(Stored data)
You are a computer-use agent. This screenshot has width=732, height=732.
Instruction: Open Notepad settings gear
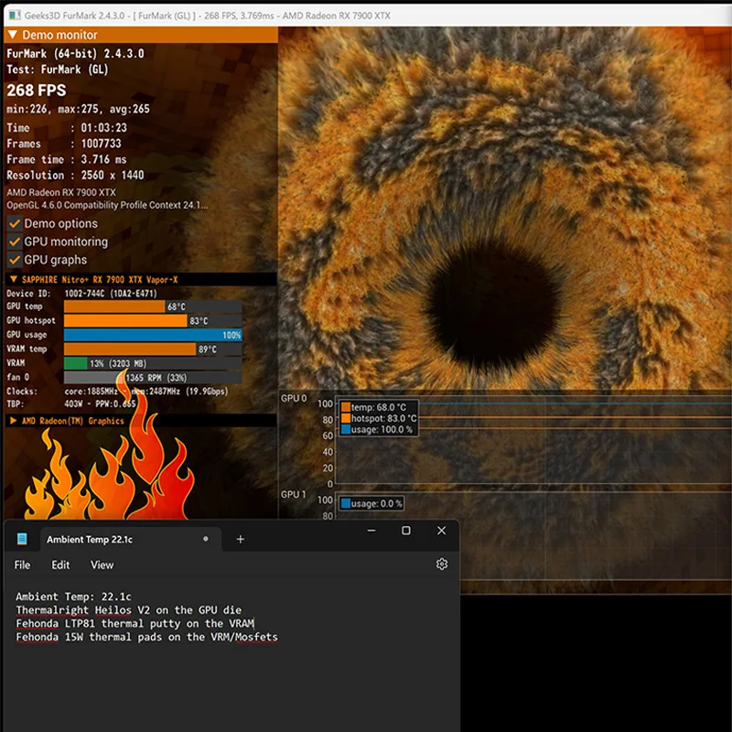click(442, 565)
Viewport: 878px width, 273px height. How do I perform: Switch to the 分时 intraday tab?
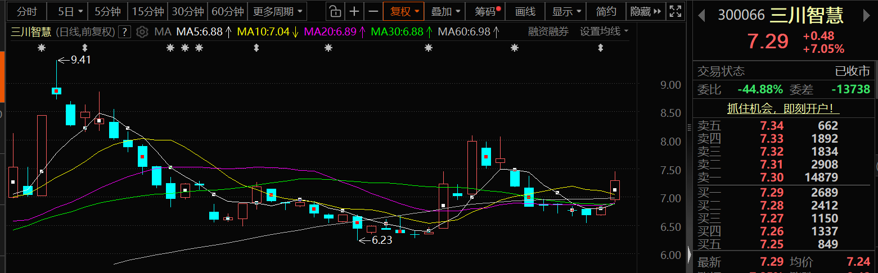point(26,11)
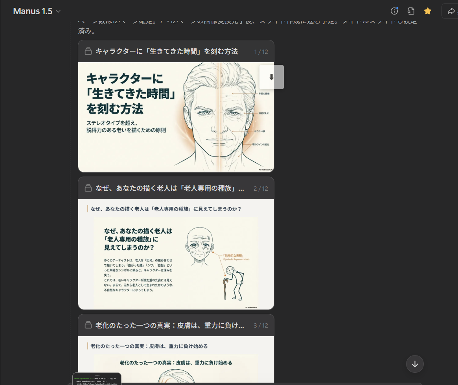Click the share arrow button
The image size is (458, 385).
(x=451, y=11)
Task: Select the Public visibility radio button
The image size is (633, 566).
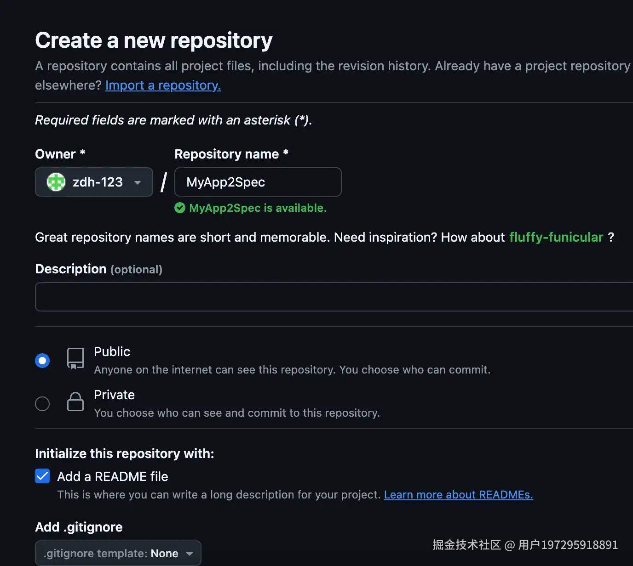Action: click(x=42, y=361)

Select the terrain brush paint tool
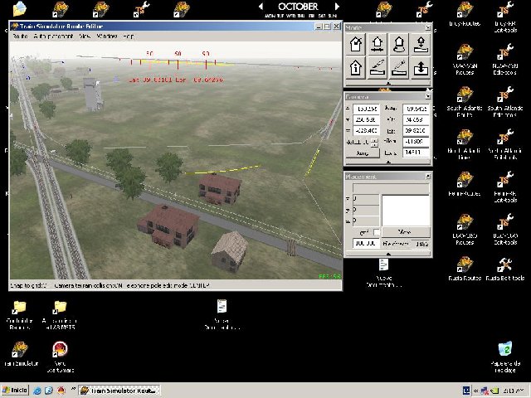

#### Brief:
If a line in the records has the word "Select", copy that line.

#### Task solution:
Task: Select the Public visibility radio button
Select the terrain brush paint tool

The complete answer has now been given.